There’s the character of Jesus. “Take my yoke upon you and learn from me, for I am gentle and humble in heart”. Or you could even translate that as “kind”. Jesus is not a despot. He’s not a task master, who seeks to weigh us down for his own amusement, use us to make his life easier. He’s incredibly gentle. He’s wonderfully kind. He doesn’t give us anything to do, except he also gives us the help and strength we need to carry the load.
The character of Jesus. But also the character of his teachings. The teachers of Jesus’ day loaded people up like packhorses with a thousand things they had to do before breakfast. The minutiae of all God’s Old Testament law, and a bucket-load of their own rules and requirements thrown in to season the menu. Whereas Jesus calls us to have hearts that love God. We love God, so we pore over our Bibles to find out what pleases him. But we’re living in a relationship with the living God, not trying to tick the boxes of a rulebook.
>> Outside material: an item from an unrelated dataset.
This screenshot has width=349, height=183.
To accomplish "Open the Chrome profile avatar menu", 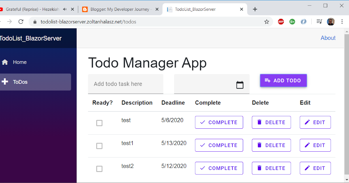I will point(331,21).
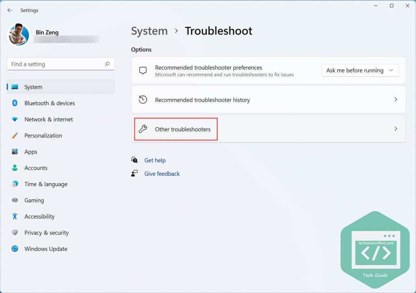416x293 pixels.
Task: Click the Personalization brush icon
Action: coord(14,136)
“Come to me, all you who are weary and burdened, and I will give you rest. Take my yoke upon you and learn from me, for I am gentle and humble in heart, and you will find rest for your souls. For my yoke is easy and my burden is light.”
That’s the destination for everyone who comes to Jesus, takes his yoke upon him. True, lasting, rest.
This is so much more than a holiday, or a nap.
Ever since the Fall in the Garden of Eden, like on earth has been marked by pain. Marked by frustration. Marked by futility. The story of the Bible, from Genesis 4 on, is God inviting his people to join him in the rest that he’s been enjoying since the world was made. First came Noah. His name meant “rest”. Perhaps he would give us rest at last. But he didn’t. After the flood, his sinful heart led people astray just as quickly as before.
Then God led his people into the land of Canaan, a land of rest. But they were unfaithful, so they didn’t stay in the land. They were kicked out. And so the pain, the captivity, the frustration went on.
Until now at last, Matthew chapter 11, Jesus comes and offers us true rest. Finally, here is someone who can deliver on that promise. He promises actual release from all that spoils life. We get a taste of it in this life, as we get to go through life with his glorious light load on our backs. And then one day Jesus will return. And when he does so, all pain and suffering, all death and sorrow, will cease. And then our lives will be the true rest for which we were made.
That’s the invitation. Are you weary? Are you burdened? Don’t be smart. Be like a child. Come to him. Take his yoke, because it’s light. And find rest for your soul.